Is there an efficient way to create an unit vector on an n-sphere from n-1 parameters? That is I want to implement these equations (taken from wikipedia.org/wiki/N-sphere):
nsphere
with r=1 s.t. I can use the result with autograd w.r.t. phi. The fact that I want to use autograd might be a constraint since one has to pay attention if vector elements are overwritten…

Currently I am using softmax on n parameters which is not equivalent to the unit vector on n-sphere approach since there is one additional degree of freedom. The problem is that my NN occasionally generates extremely small and large values for all n parameters which is not penalize in my loss function due to the normalization of the softmax function. (The magnitude of the vector of the n parameters does not play a role in the loss function.)

Any suggestions?

Thanks for your help!

KFrank · June 17, 2021, 10:22pm

Hi Denver!

First a brief word on mathematical terminology: A n-sphere is
described by n (independent) parameters and is often thought
of as being embedded in (n+1)-space.

So a 2-sphere is the (two-dimensional) surface of a three-dimensional
ball (embedded in 3-space). A 1-sphere is just the ordinary circle.

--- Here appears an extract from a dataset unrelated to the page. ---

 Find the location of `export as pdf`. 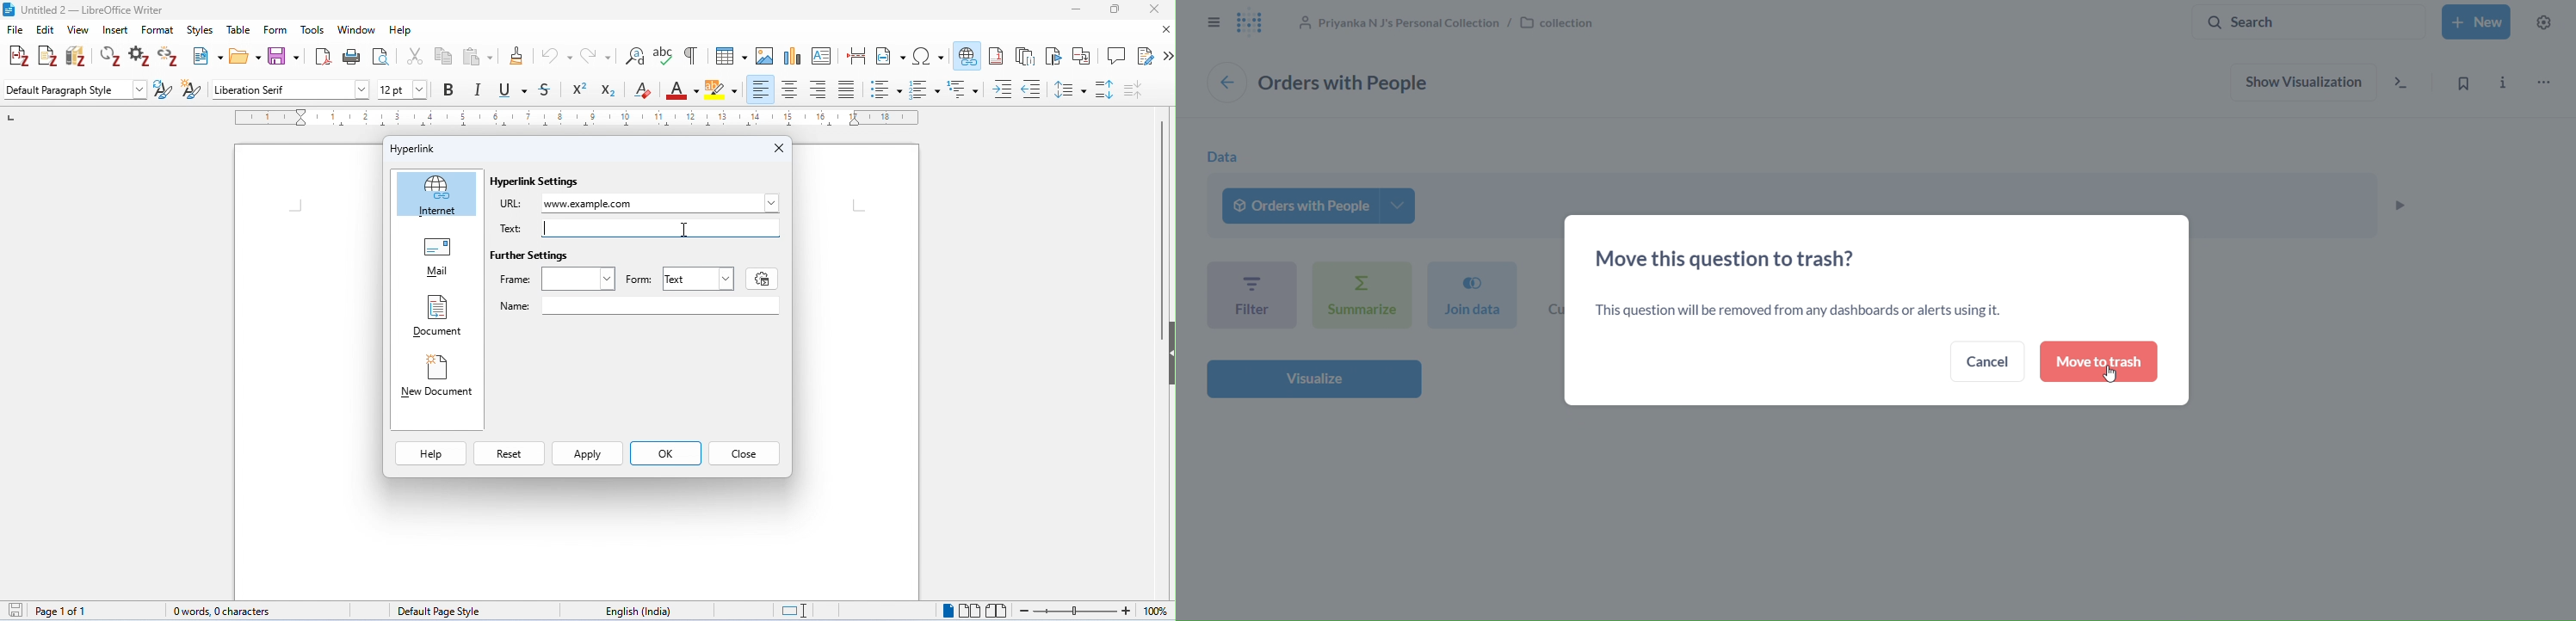

export as pdf is located at coordinates (321, 57).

You most likely don’t want to implement these equations because
there are many locations where they are singular. (Also, the different
parameters are rather different in character.)

For most purposes you are much better off using n+1 slightly
redundant parameters to describe an n-sphere, namely the n+1
coordinates of a point in (n+1)-space that is constrained to be a
distance of 1 away from the origin. (This constraint describes /
eliminates the redundancy.)

Using softmax here is likely to be sub-optimal, because, among
other reasons, the “geometry” of softmax doesn’t really match well
with the geometry of a sphere.

If you want the output of your model to be an n-sphere, you should
have your model output n+1 unbounded real values (e.g., the
n+1 outputs of a final Linear layer), and then normalize that
(n+1)-dimensional vector to have unit norm. (That extra degree of
freedom that is normalized away isn’t really a problem. Networks,
in general, contain lots of redundancy.)

I suggest directly normalizing your (n+1)-dimensional output vector,
rather than passing it through softmax, but the general concept is
fully analogous.

As you say, because the norm of your (pre-normalization) vector
doesn’t enter into your loss function, there’s nothing that keeps it
from running off to infinity (or zero). But it’s easy to stabilize. Just
add a penalty like

stabilization_loss = (1.0 - output_norm**2)**2

to your total loss.

Note, you don’t care whether your stabilization_loss forces your
output vector to have a norm that is exactly (or very close to) 1 – you
just want to keep the norm from running off to infinity and becoming
singular.

Best.

K. Frank

denvercoder9 · June 18, 2021, 7:20am

These are all valid points and thank you for your suggestion. Much appreciated!